What are the technical features of a malware repository?

Malware repositories typically have two main technical features:

  1. Isolation. Malware samples can be dangerous if poorly handled. For this reason, malware repositories are highly secure and isolated environments with no direct exposure to the internet or external networks. This isolated architecture helps to prevent accidental release or execution.
  2. Encryption. Malware samples are stored in encrypted format to prevent unauthorized access. This also provides protection if the repository's storage media is compromised, since the malware cannot be extracted and used maliciously in its encrypted form.

What's the difference between a malware repository and a malware sandbox?

A malware repository is designed to store, manage, and catalog multiple malware samples. It includes functionality like secure storage, metadata indexing for easy search and retrieval, and strict access controls to ensure that only authorised individuals can access the malware samples. Repositories generally also offer analysis tools or links to external analysis resources.

On the other hand, a malware sandbox is an isolated environment specifically designed to safely execute and analyse malware without putting the host system or network at risk. The primary purpose of a sandbox is to observe malware in a safe, controlled setting.

To use a real-world analogy, a malware repository is more like a library, while a malware sandbox is more like a study desk. Books are stored and organised in the library, then taken to a library study desk for reading.

What kind of analyses can be conducted via a malware repository?

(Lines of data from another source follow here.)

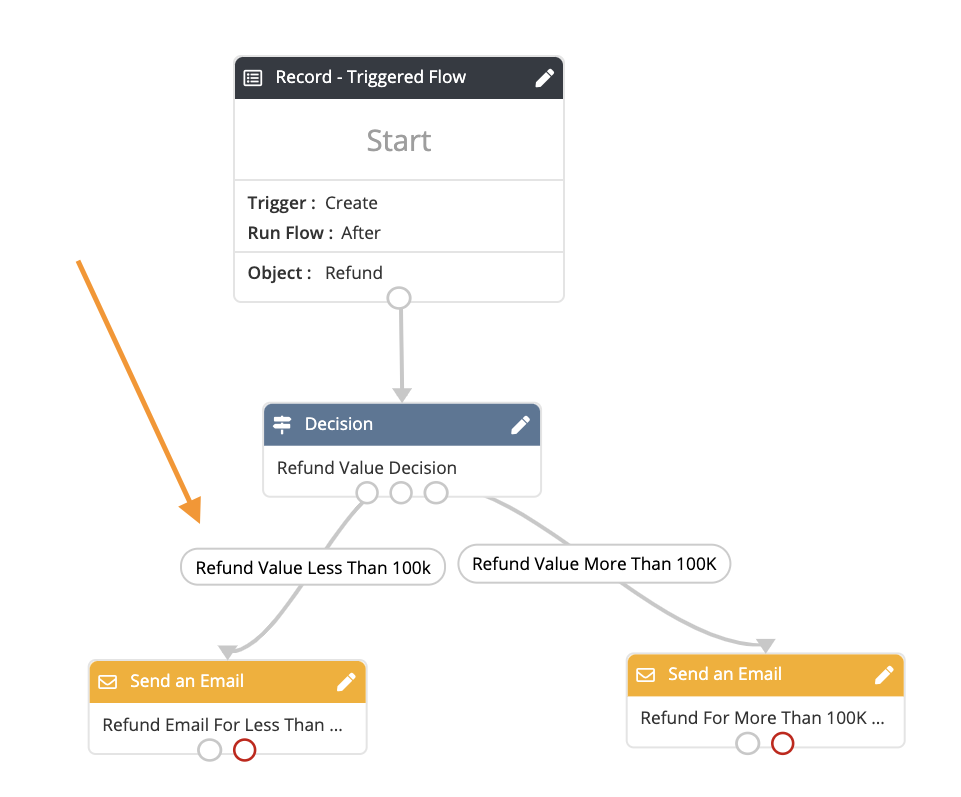Edit the Refund Email For Less Than email
Viewport: 961px width, 797px height.
click(346, 682)

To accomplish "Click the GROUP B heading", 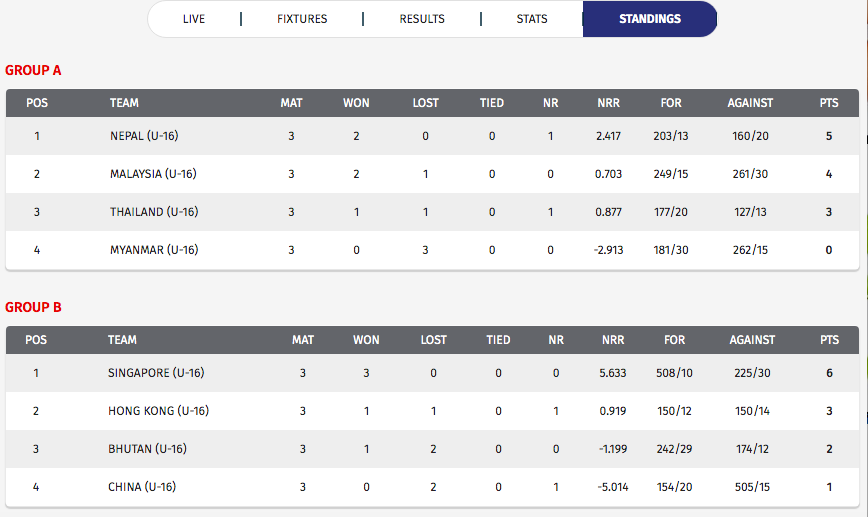I will click(33, 307).
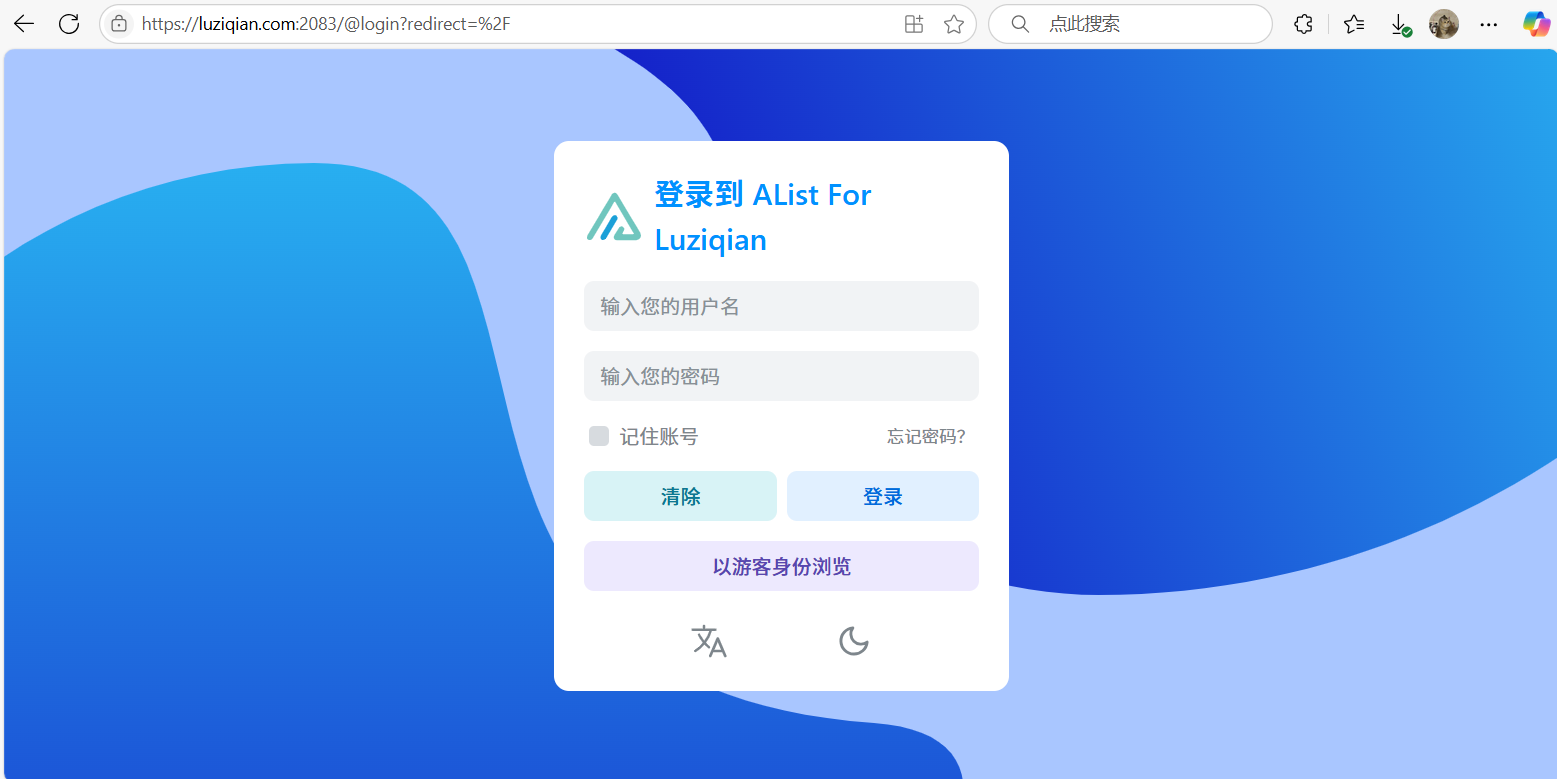
Task: Open the favorites list icon
Action: pos(1354,24)
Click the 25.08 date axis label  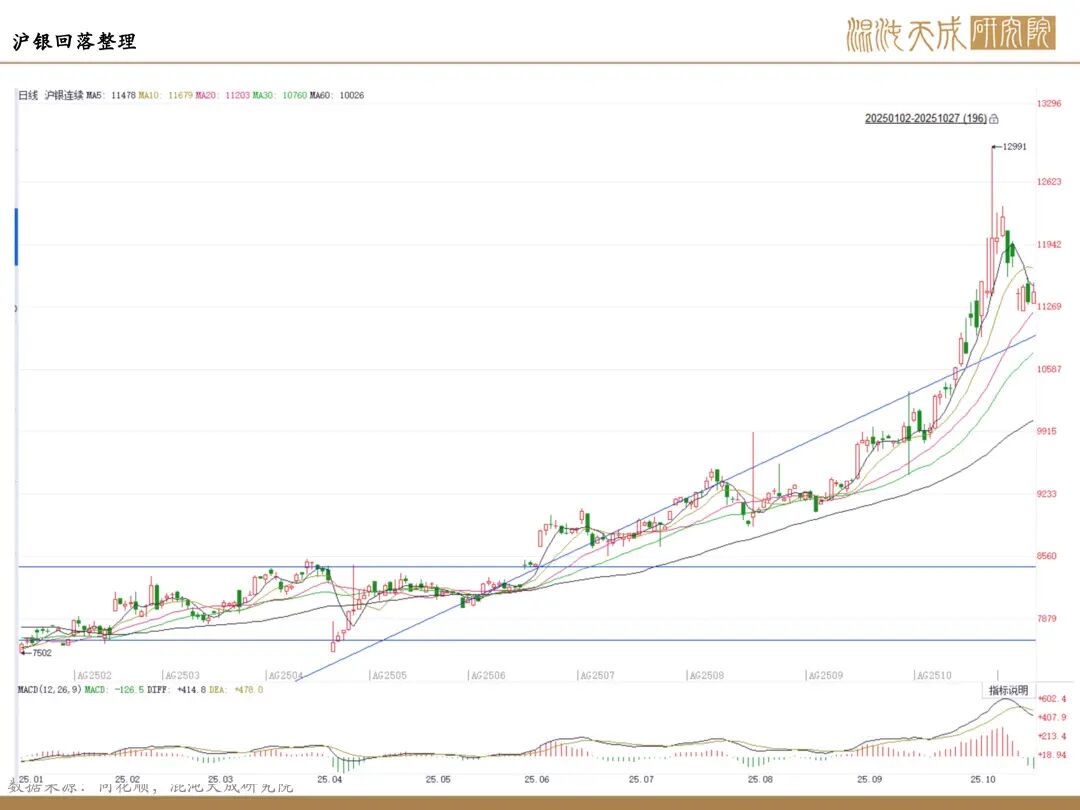[x=760, y=779]
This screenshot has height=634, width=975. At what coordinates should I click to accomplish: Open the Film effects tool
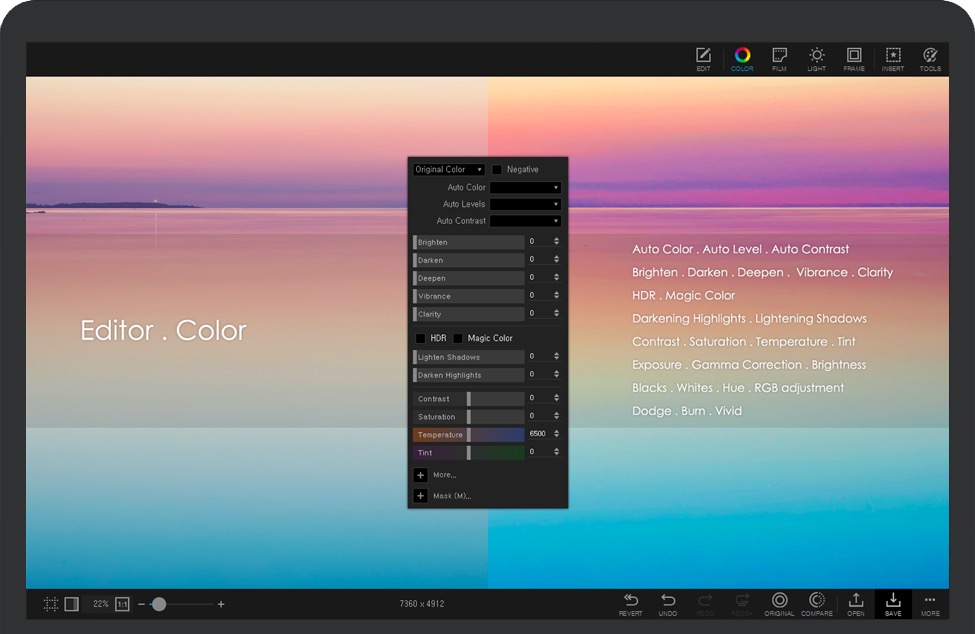779,58
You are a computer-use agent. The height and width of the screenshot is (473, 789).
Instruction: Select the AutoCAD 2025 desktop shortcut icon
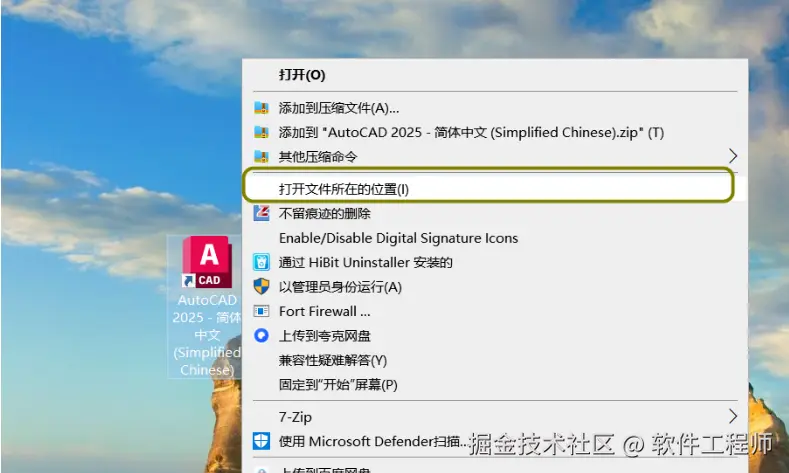207,262
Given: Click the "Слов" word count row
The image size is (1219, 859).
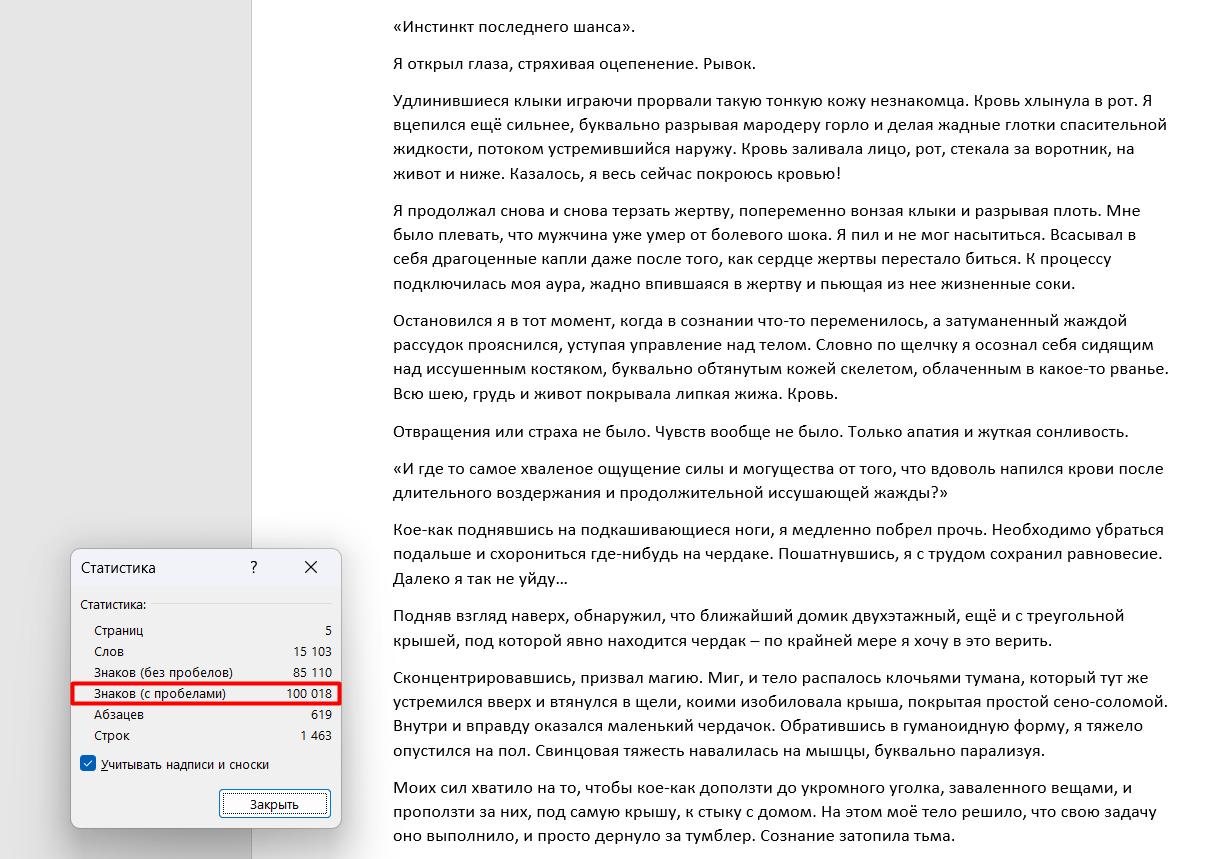Looking at the screenshot, I should 206,652.
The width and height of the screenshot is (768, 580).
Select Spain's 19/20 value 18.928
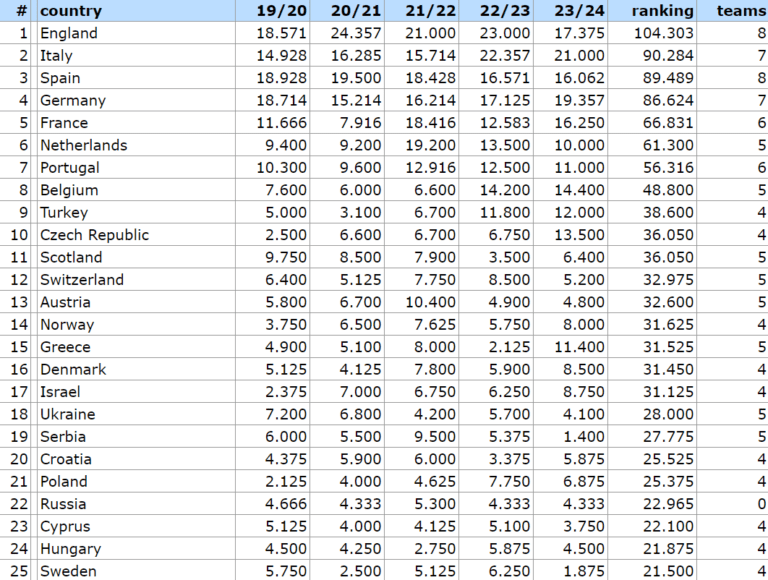[x=282, y=78]
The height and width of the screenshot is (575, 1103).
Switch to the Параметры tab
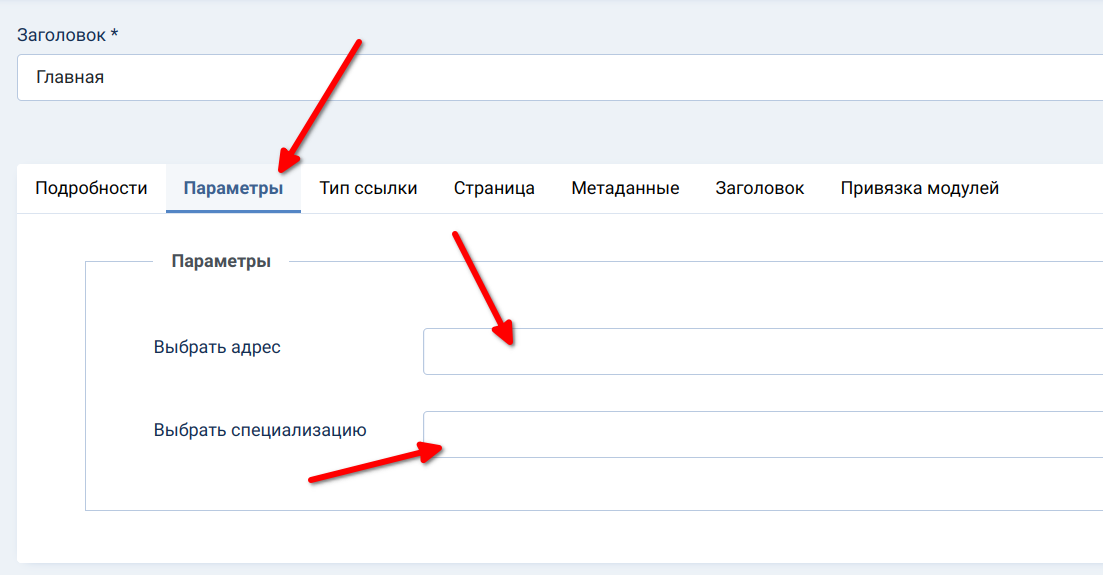(x=233, y=188)
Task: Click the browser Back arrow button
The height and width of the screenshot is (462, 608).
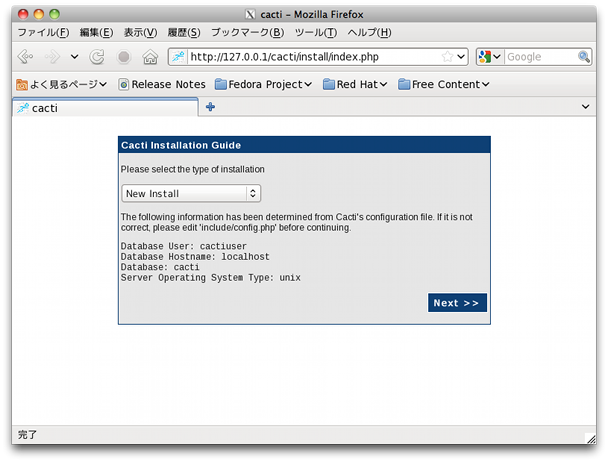Action: (25, 57)
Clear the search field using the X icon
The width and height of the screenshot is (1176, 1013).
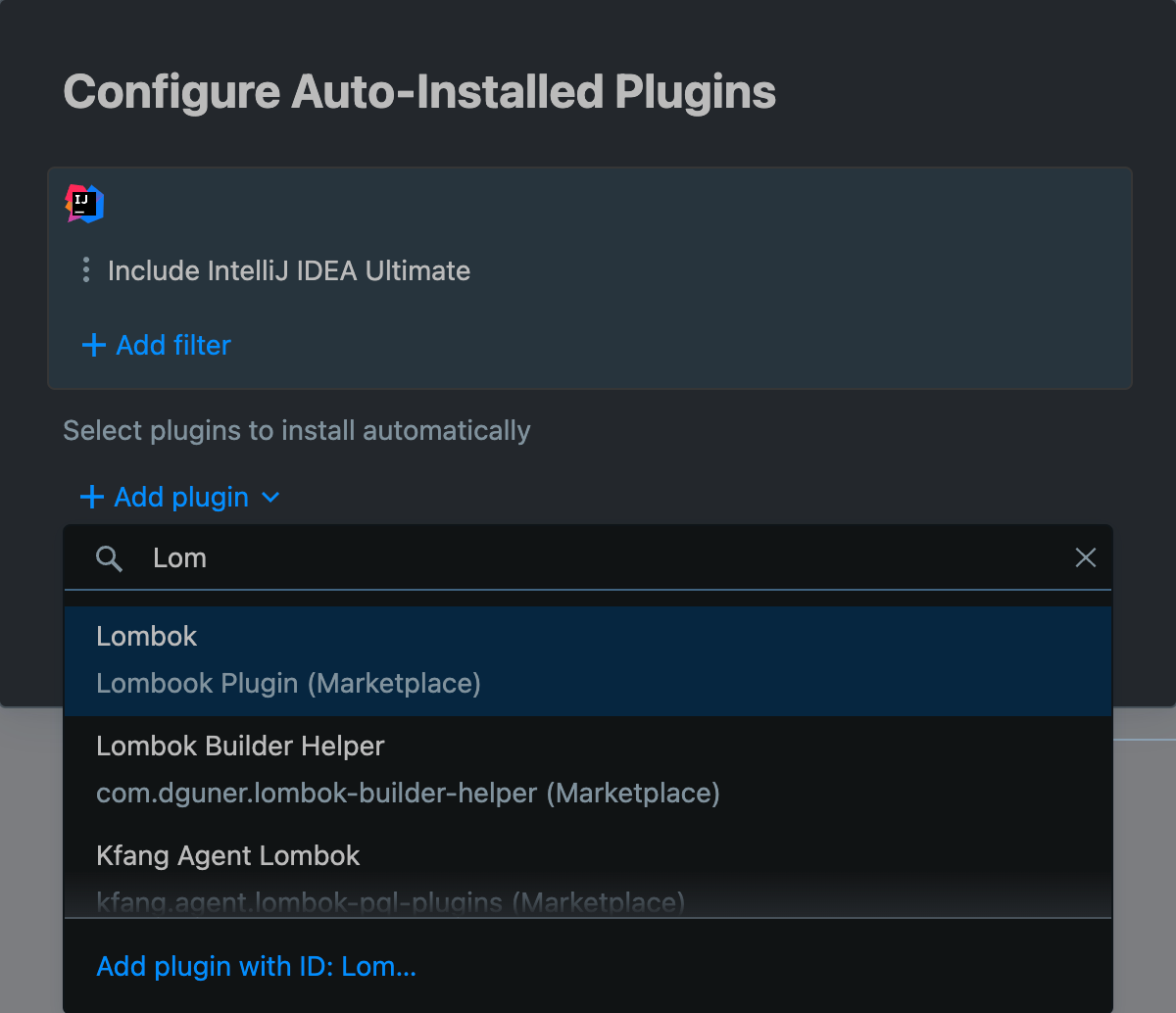click(1085, 557)
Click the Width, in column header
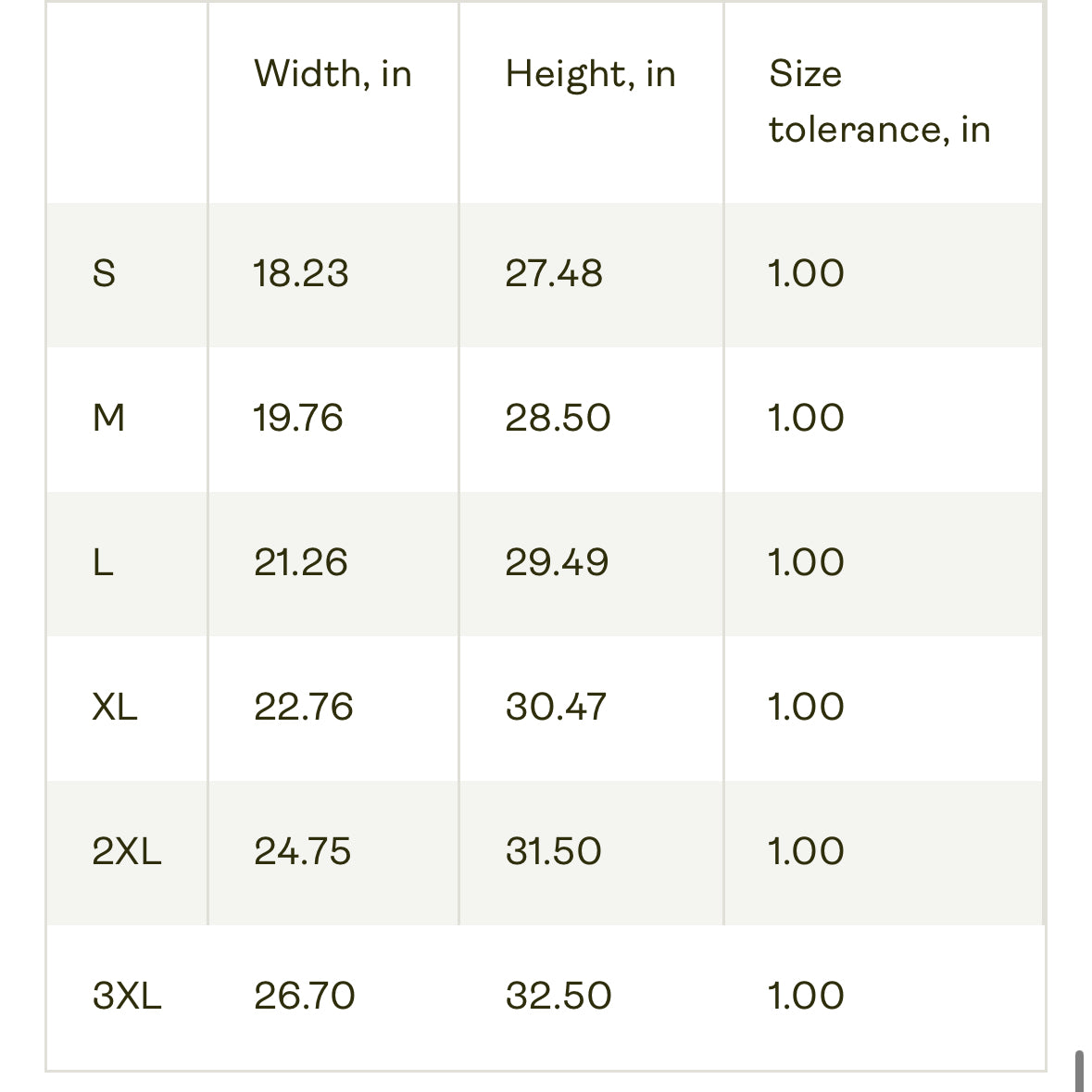The width and height of the screenshot is (1092, 1092). click(333, 74)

Malware repositories typically support a comprehensive suite of analysis services. As an example, Assemblyline 4 (an open-source malware repository) comes bundled with 40 analysis services. 10 additional community-created services are also available. These services fall into a few main categories:

  • Anti-virus and malware detection. Services in this category focus on identifying known malware and viruses using various detection techniques.
    Dynamic analysis. These services analyse the behaviour of files in a simulated environment to observe malicious activities.
  • Static analysis. Static analysis services examine the contents of files without executing them, looking for suspicious patterns or characteristics.
  • File extraction and unpacking. Aimed at decompressing files and extracting embedded content for further analysis.
  • Metadata and artefact extraction. These services extract metadata and artefacts from files, often necessary to understand the context and origin of the data.